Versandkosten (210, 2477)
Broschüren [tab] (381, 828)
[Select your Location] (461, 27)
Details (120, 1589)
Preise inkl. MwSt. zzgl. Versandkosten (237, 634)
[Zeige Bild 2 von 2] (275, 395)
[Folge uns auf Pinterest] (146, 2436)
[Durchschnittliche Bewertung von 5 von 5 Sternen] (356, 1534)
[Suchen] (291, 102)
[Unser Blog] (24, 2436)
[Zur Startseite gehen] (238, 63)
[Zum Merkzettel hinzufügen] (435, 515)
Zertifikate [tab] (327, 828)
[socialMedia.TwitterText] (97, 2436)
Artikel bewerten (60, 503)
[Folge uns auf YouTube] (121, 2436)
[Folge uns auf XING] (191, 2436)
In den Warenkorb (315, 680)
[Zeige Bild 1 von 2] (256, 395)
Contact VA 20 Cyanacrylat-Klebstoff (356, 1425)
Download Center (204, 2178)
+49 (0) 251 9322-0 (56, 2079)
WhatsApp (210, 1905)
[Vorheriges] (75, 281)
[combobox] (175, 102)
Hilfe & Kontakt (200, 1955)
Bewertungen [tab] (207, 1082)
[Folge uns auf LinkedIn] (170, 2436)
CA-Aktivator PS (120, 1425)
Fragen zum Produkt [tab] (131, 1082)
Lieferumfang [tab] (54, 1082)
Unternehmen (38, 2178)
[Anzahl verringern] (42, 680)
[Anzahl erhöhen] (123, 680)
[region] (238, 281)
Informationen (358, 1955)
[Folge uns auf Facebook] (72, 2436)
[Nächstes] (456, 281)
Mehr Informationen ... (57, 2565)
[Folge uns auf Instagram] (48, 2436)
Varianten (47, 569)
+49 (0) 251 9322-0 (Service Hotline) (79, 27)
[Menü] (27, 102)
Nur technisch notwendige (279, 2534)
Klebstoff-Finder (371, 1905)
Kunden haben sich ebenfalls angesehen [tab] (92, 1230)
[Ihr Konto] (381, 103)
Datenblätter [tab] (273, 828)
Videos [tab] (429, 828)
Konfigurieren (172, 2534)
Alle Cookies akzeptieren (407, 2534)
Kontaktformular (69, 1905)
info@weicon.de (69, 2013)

PROBLEM TO WORK ON: Transcribe each of the records verbatim.

COMPLETED TASK:
Versandkosten (210, 2477)
Broschüren [tab] (381, 828)
[Select your Location] (461, 27)
Details (120, 1589)
Preise inkl. MwSt. zzgl. Versandkosten (237, 634)
[Zeige Bild 2 von 2] (275, 395)
[Folge uns auf Pinterest] (146, 2436)
[Durchschnittliche Bewertung von 5 von 5 Sternen] (356, 1534)
[Suchen] (291, 102)
[Unser Blog] (24, 2436)
[Zur Startseite gehen] (238, 63)
[Zum Merkzettel hinzufügen] (435, 515)
Zertifikate [tab] (327, 828)
[socialMedia.TwitterText] (97, 2436)
Artikel bewerten (60, 503)
[Folge uns auf YouTube] (121, 2436)
[Folge uns auf XING] (191, 2436)
In den Warenkorb (315, 680)
[Zeige Bild 1 von 2] (256, 395)
Contact VA 20 Cyanacrylat-Klebstoff (356, 1425)
Download Center (204, 2178)
+49 (0) 251 9322-0 (56, 2079)
WhatsApp (210, 1905)
[Vorheriges] (75, 281)
[combobox] (175, 102)
Hilfe & Kontakt (200, 1955)
Bewertungen [tab] (207, 1082)
[Folge uns auf LinkedIn] (170, 2436)
CA-Aktivator PS (120, 1425)
Fragen zum Produkt [tab] (131, 1082)
Lieferumfang [tab] (54, 1082)
Unternehmen (38, 2178)
[Anzahl verringern] (42, 680)
[Anzahl erhöhen] (123, 680)
[region] (238, 281)
Informationen (358, 1955)
[Folge uns auf Facebook] (72, 2436)
[Nächstes] (456, 281)
Mehr Informationen ... (57, 2565)
[Folge uns auf Instagram] (48, 2436)
Varianten (47, 569)
+49 (0) 251 9322-0 (Service Hotline) (79, 27)
[Menü] (27, 102)
Nur technisch notwendige (279, 2534)
Klebstoff-Finder (371, 1905)
Kunden haben sich ebenfalls angesehen [tab] (92, 1230)
[Ihr Konto] (381, 103)
Datenblätter [tab] (273, 828)
Videos [tab] (429, 828)
Konfigurieren (172, 2534)
Alle Cookies akzeptieren (407, 2534)
Kontaktformular (69, 1905)
info@weicon.de (69, 2013)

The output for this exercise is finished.